## [TASK REQUIREMENTS]
Lines from the one containing "1280x793 pixels." through the last line of the data are to be returned exactly, both ends included, minus any pictures.

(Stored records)

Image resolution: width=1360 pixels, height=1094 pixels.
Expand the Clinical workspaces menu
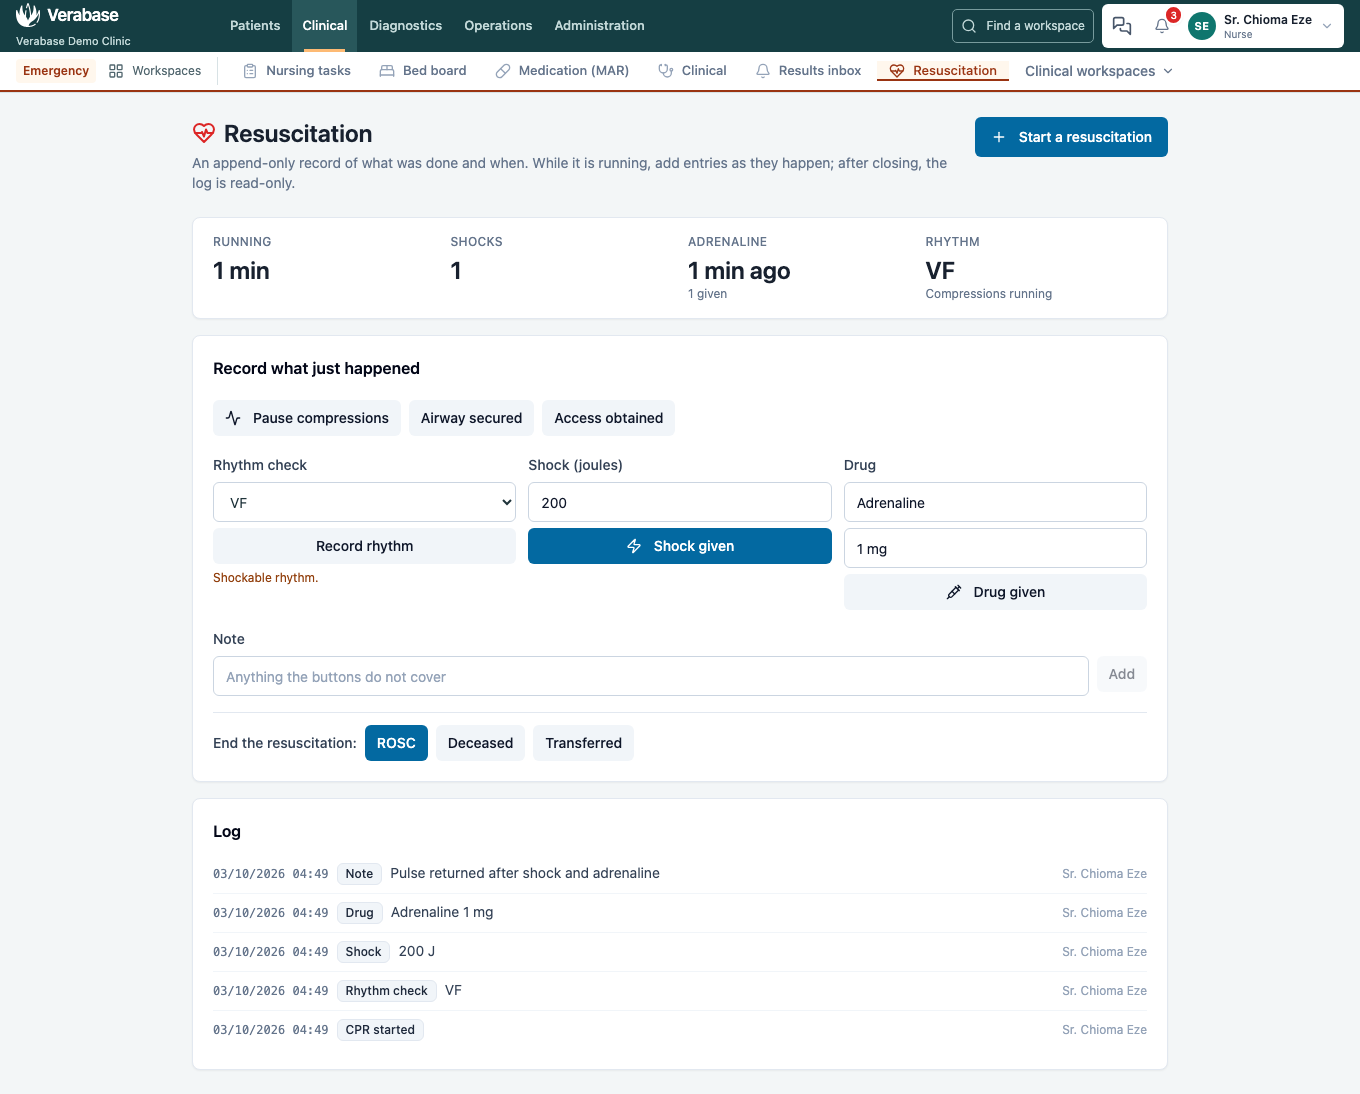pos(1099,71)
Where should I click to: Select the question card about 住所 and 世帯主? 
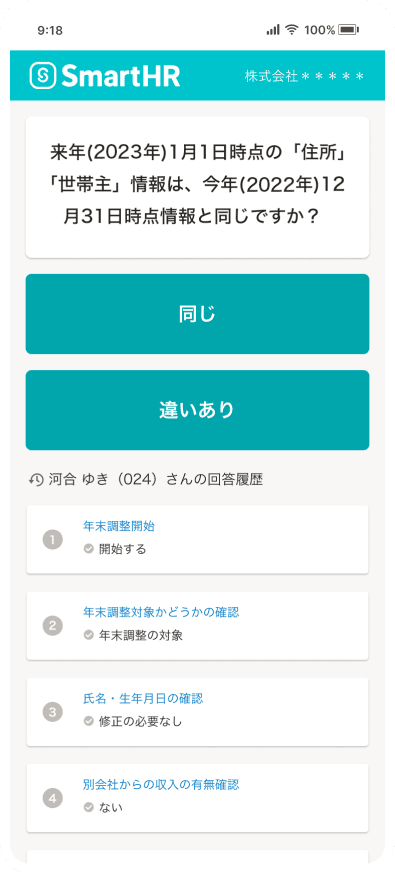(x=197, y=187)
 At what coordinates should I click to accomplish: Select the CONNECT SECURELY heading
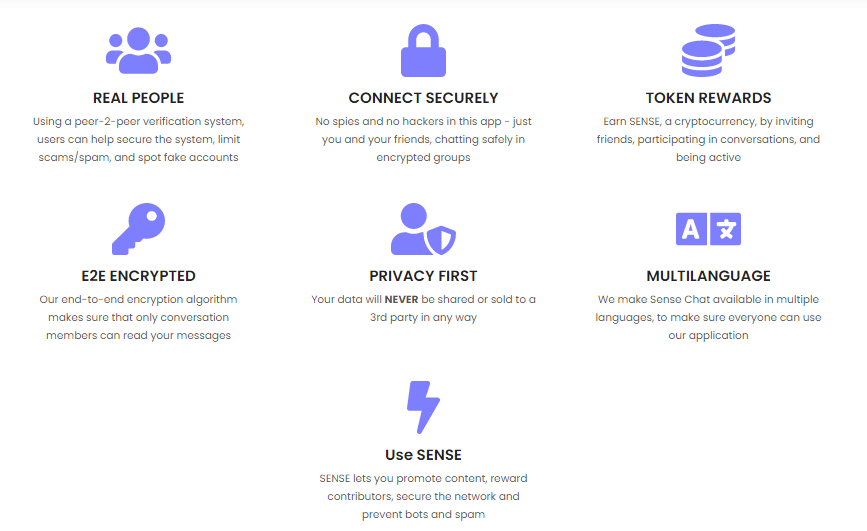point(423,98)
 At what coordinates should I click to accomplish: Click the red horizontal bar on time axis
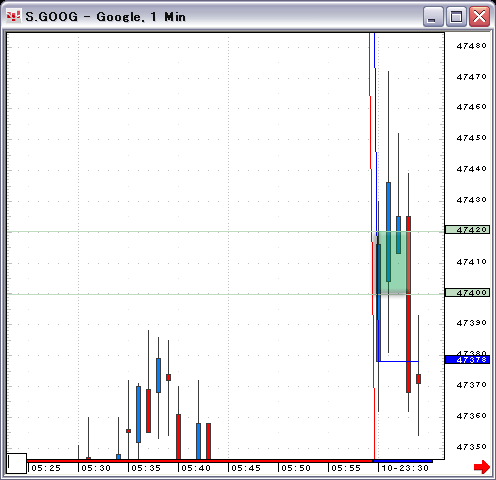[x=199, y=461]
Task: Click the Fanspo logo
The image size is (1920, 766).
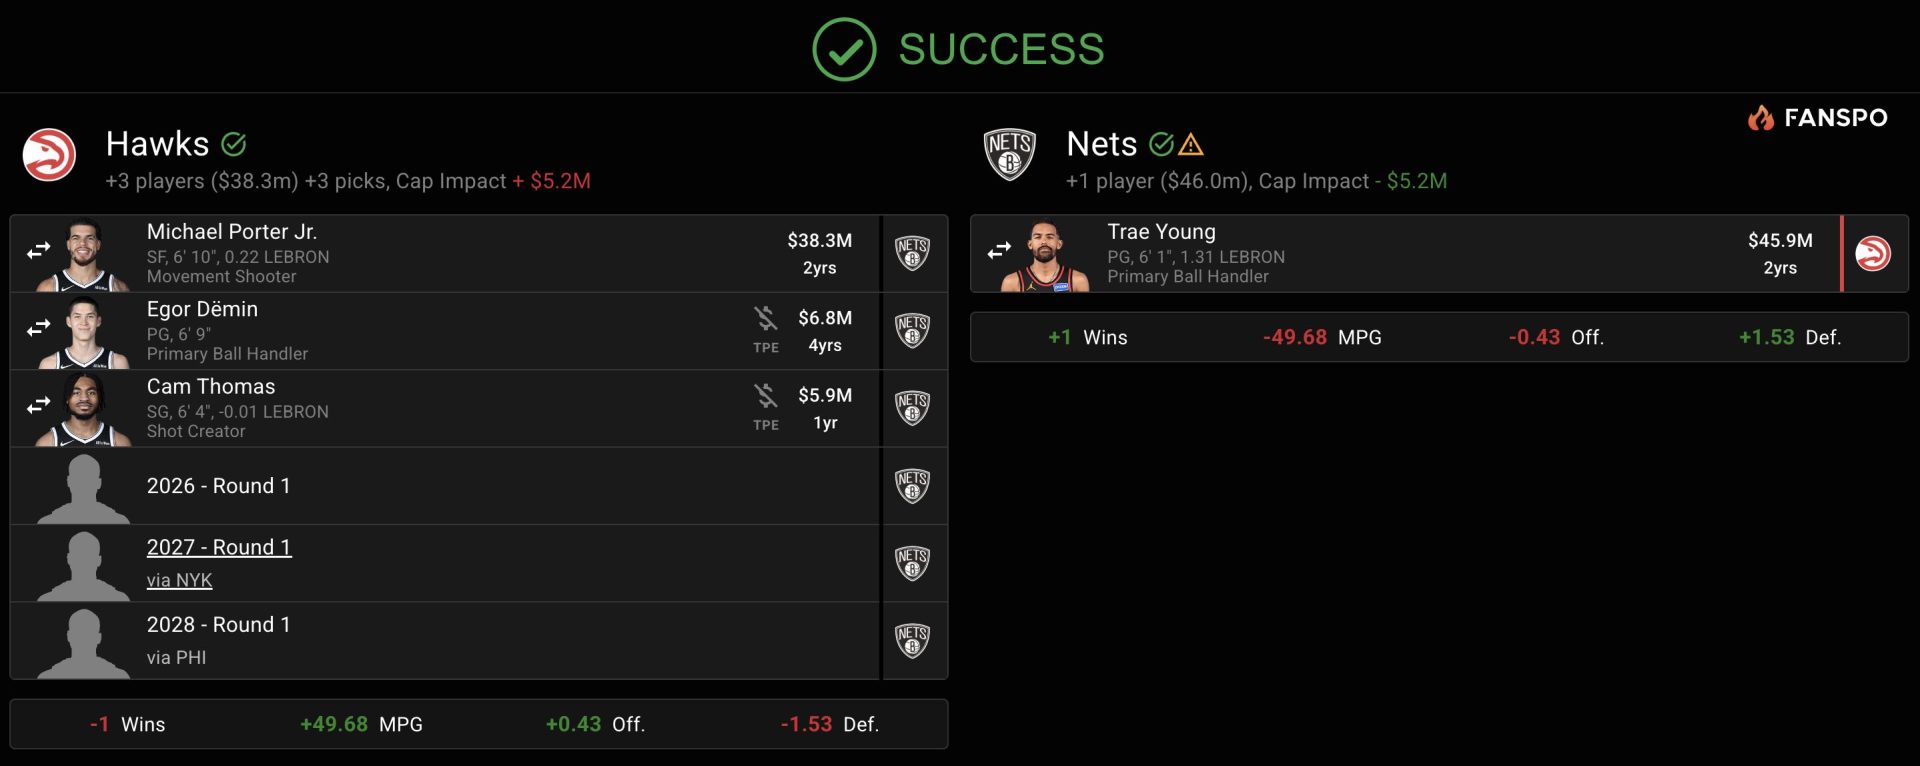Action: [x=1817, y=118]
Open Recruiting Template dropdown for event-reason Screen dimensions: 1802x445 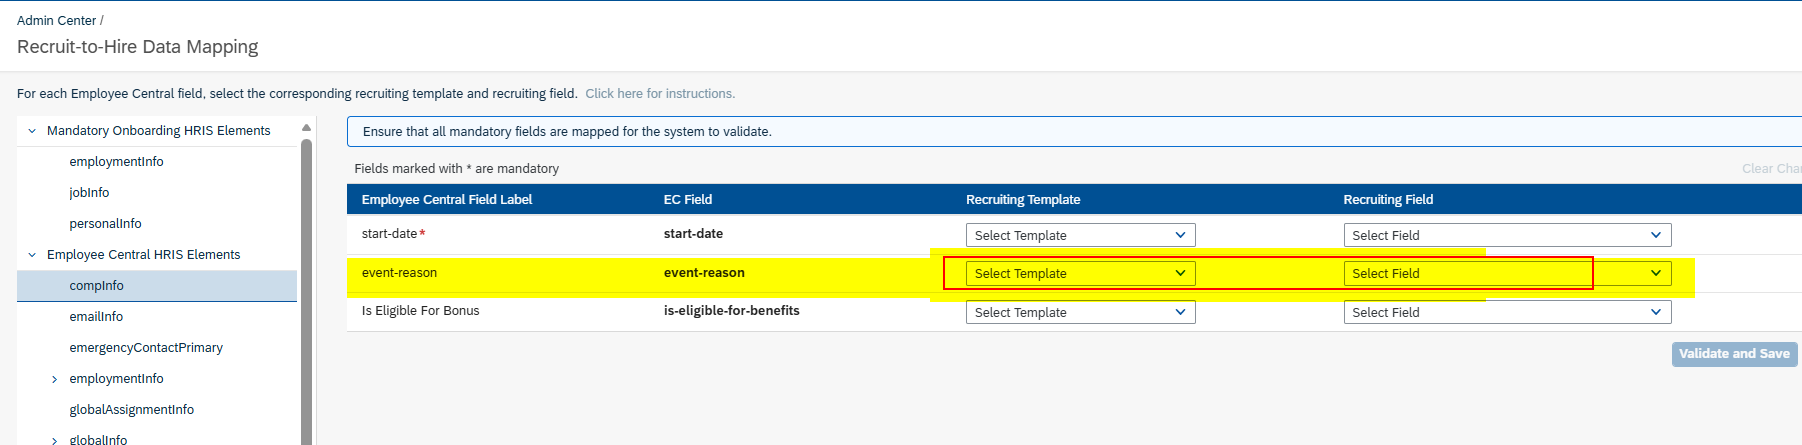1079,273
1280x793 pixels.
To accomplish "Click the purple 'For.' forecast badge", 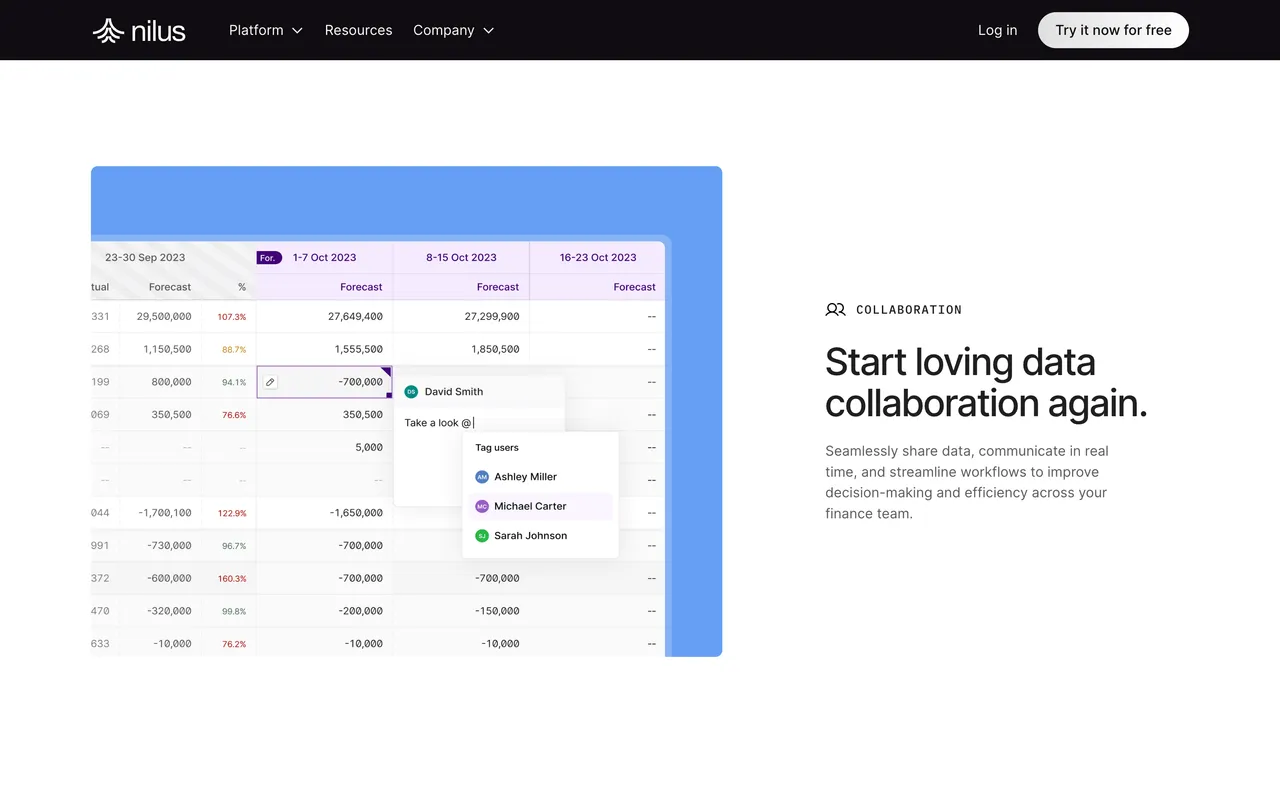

## [ANSWER SECTION]
1280x793 pixels.
To accomplish "Click the purple 'For.' forecast badge", 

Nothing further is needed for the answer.